The present study aimed to determine the genetic divergence of seven maize genotypes (Al-Maha, Sumer, Al-Fajr, Baghdad, 5018, 4 × 1 single hybrid, and 4 × 2 single hybrid) under two varied levels of nitrogen fertilization (92 and 276 kg N ha-1). The experiment occurred in 2022 in a randomized complete block design (RCBD) with a split-plot arrangement and three replications at the College of Agricultural Engineering Sciences, University of Baghdad, Iraq. The nitrogen fertilization levels served as main plots, with the maize genotypes allocated as the subplots. The results revealed that genetic variance was higher than the environmental variance for most traits, and the coefficient of phenotypic variation was close to the genetic variation coefficient under the two levels of nitrogen fertilization. Heritability (broad sense) at the 92 kg N ha-1 (N1 level) was the highest for traits. i.e., ear height, grains per row, grains per ear, individual plant yield, yield per unit area, days to 50% male flowering, leaf area, ear length, rows per ear, and 100-grain weight, with values of 92.556%, 90.760%, 90.123%, 95.007%, 95.007%, 88.976%, 89.974%, 88.748%, 85.521%, and 89.690%, respectively. For the N level of 276 kg ha-1 (N2 level), the heritability in a broad sense was high for the traits, viz., days to 50% male flowering (91.546%), plant height (96.150%), ear height (91.038%), ear length (92.454%), individual plant yield (98.108%), yield in the unit area (98.108%), and plant dry weight (85.488%). The cluster analysis divided the maize genotypes into four and five cluster groups under the nitrogen fertilization level of 92 and 276 kg N ha-1, respectively. These different groups of maize genotypes could be due to the genetic divergence among the genotypes resulting from their varied genetic makeup and origin.

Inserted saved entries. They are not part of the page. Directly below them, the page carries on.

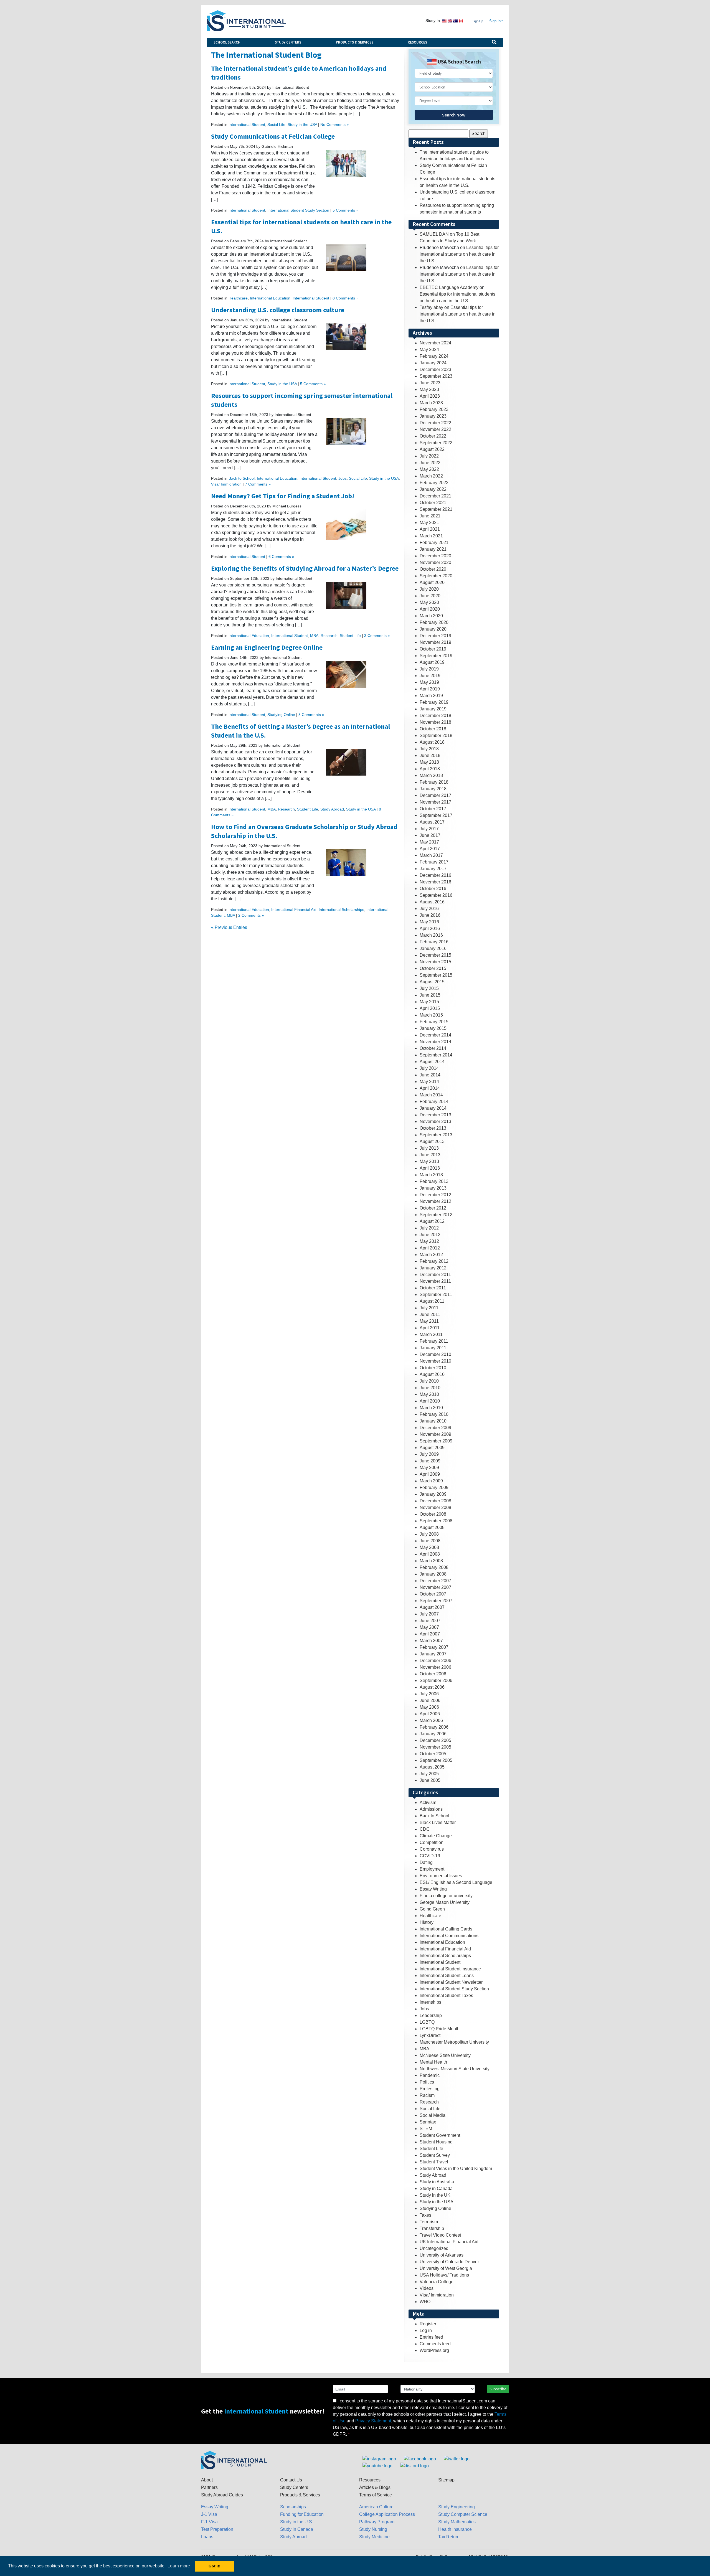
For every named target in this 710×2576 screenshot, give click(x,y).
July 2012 (429, 1228)
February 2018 (434, 782)
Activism (428, 1802)
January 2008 (433, 1574)
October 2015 (433, 968)
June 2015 (430, 995)
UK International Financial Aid (449, 2241)
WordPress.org (434, 2350)
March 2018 (431, 775)
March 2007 (431, 1640)
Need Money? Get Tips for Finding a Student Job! (282, 496)
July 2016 (429, 908)
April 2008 (430, 1554)
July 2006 (429, 1693)
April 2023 (430, 396)
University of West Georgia (446, 2268)
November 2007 (435, 1587)
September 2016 (436, 895)
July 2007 (429, 1614)
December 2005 (435, 1740)
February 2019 (434, 702)
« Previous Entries (229, 927)
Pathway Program (376, 2521)
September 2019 (436, 655)
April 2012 (430, 1248)
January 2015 (433, 1028)
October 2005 (433, 1753)
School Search (227, 42)
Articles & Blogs (374, 2487)
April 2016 (430, 928)
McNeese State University (445, 2055)
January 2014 (433, 1108)
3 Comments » (377, 635)
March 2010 (431, 1407)
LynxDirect (430, 2035)
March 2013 (431, 1174)
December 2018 (435, 715)
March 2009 (431, 1480)
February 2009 (434, 1487)
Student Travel (434, 2162)
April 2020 (430, 609)
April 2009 (430, 1474)
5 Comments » (345, 210)
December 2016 (435, 875)
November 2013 (435, 1121)
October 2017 (433, 808)
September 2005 (436, 1760)
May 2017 (429, 842)
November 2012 (435, 1201)
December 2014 (435, 1035)
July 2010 (429, 1381)
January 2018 (433, 788)
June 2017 (430, 835)
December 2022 (435, 422)
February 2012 (434, 1261)
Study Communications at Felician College (273, 136)
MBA (314, 635)
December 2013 (435, 1114)
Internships (430, 2002)
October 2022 (433, 436)
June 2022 (430, 462)
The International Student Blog (266, 54)
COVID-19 (430, 1855)
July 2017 (429, 828)
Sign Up (478, 21)
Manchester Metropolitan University (454, 2042)
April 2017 (430, 848)
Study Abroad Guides (222, 2495)
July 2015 (429, 988)
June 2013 (430, 1154)
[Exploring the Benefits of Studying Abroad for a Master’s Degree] (346, 595)
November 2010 (435, 1361)
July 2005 (429, 1773)
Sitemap (446, 2480)
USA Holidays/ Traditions (444, 2275)
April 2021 (430, 529)
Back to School (242, 478)
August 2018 (432, 742)
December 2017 (435, 795)
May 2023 (429, 389)
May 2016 (429, 921)
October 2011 (433, 1288)
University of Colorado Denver (449, 2261)
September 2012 (436, 1214)
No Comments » (334, 124)
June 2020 (430, 595)
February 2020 (434, 622)
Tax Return (449, 2536)
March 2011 (431, 1334)
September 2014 (436, 1055)
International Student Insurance (450, 1969)
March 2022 (431, 476)
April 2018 (430, 768)
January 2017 (433, 868)
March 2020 (431, 615)
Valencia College (436, 2281)
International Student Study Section (298, 210)
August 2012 (432, 1221)
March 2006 (431, 1720)
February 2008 (434, 1567)
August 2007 (432, 1607)
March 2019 (431, 695)
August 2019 (432, 662)
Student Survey (435, 2155)
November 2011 (435, 1281)
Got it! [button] (214, 2566)
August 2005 (432, 1767)
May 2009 (429, 1467)
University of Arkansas (441, 2255)
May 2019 (429, 682)
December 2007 (435, 1580)
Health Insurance (455, 2529)
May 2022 (429, 469)
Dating (426, 1862)
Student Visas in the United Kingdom (456, 2168)
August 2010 (432, 1374)
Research (329, 635)
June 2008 (430, 1540)
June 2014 (430, 1075)
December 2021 (435, 496)
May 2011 (429, 1321)
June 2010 (430, 1387)
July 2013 (429, 1148)
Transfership (432, 2228)
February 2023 (434, 409)
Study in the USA (302, 124)
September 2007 (436, 1600)
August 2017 (432, 822)
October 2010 (433, 1367)
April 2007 (430, 1634)
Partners (209, 2487)
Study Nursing (373, 2529)
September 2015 (436, 975)
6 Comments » (281, 556)
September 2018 (436, 735)
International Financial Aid (293, 909)
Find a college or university (446, 1895)
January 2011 (433, 1347)
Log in (426, 2330)
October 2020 (433, 569)
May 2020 (429, 602)
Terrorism (429, 2221)
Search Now (453, 115)
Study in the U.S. (296, 2521)
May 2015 (429, 1001)
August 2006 (432, 1687)
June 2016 (430, 915)
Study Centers (288, 42)
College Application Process (387, 2514)
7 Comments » (258, 484)
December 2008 (435, 1500)
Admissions (431, 1809)
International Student (247, 124)
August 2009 (432, 1447)
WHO (425, 2301)
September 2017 (436, 815)
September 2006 (436, 1680)
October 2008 (433, 1514)
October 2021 (433, 502)
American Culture (376, 2506)
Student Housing (436, 2142)
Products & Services (354, 42)
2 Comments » (251, 915)
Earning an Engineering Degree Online (267, 647)
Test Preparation (217, 2529)
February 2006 (434, 1727)
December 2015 (435, 955)
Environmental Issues (441, 1875)
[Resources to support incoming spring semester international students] (346, 431)
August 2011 (432, 1301)
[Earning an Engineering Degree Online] (346, 674)
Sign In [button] (495, 21)
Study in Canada (436, 2188)
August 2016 (432, 902)
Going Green (432, 1909)
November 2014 (435, 1041)
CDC (425, 1829)
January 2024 (433, 362)
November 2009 (435, 1434)
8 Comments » (345, 298)
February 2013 (434, 1181)
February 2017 (434, 862)
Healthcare (238, 298)
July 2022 (429, 456)
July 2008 (429, 1534)
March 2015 (431, 1015)
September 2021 (436, 509)
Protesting (430, 2088)
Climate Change (436, 1835)
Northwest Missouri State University (455, 2068)
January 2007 (433, 1654)
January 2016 (433, 948)
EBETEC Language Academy (449, 287)
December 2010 (435, 1354)
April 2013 (430, 1168)
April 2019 (430, 689)
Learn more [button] (179, 2566)
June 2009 (430, 1461)
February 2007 (434, 1647)
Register (428, 2323)
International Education (270, 298)
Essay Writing (433, 1889)
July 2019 (429, 669)
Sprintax (428, 2122)
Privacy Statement (373, 2421)
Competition (431, 1842)
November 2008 (435, 1507)
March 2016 (431, 935)
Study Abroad (332, 809)
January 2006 (433, 1733)
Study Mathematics (457, 2521)
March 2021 (431, 536)
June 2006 (430, 1700)
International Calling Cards (446, 1929)
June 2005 (430, 1780)
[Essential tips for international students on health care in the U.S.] (346, 257)
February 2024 (434, 356)
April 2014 (430, 1088)
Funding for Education (302, 2514)
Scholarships (293, 2506)
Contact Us (291, 2480)
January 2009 (433, 1494)
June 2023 (430, 382)
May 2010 (429, 1394)
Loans (207, 2536)
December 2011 (435, 1274)
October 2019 (433, 649)
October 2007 (433, 1594)
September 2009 (436, 1441)
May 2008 (429, 1547)
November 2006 (435, 1667)
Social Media (432, 2115)
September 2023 (436, 376)
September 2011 (436, 1294)
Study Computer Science (462, 2514)
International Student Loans (447, 1975)
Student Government (440, 2135)
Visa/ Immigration (226, 484)
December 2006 (435, 1660)
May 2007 (429, 1627)
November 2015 (435, 961)
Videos (426, 2288)
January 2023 (433, 416)
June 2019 (430, 675)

Maize (Zea mays L.), genetic diversity, nitrogen fertilization levels, heritability, broad sense, cluster analysis, yield related traits
The presented study can identify the genetically diverged maize genotypes with some other genetic parameters, which could benefit hybridization for transferring better yield-related genes to improve grain yield through various breeding methods.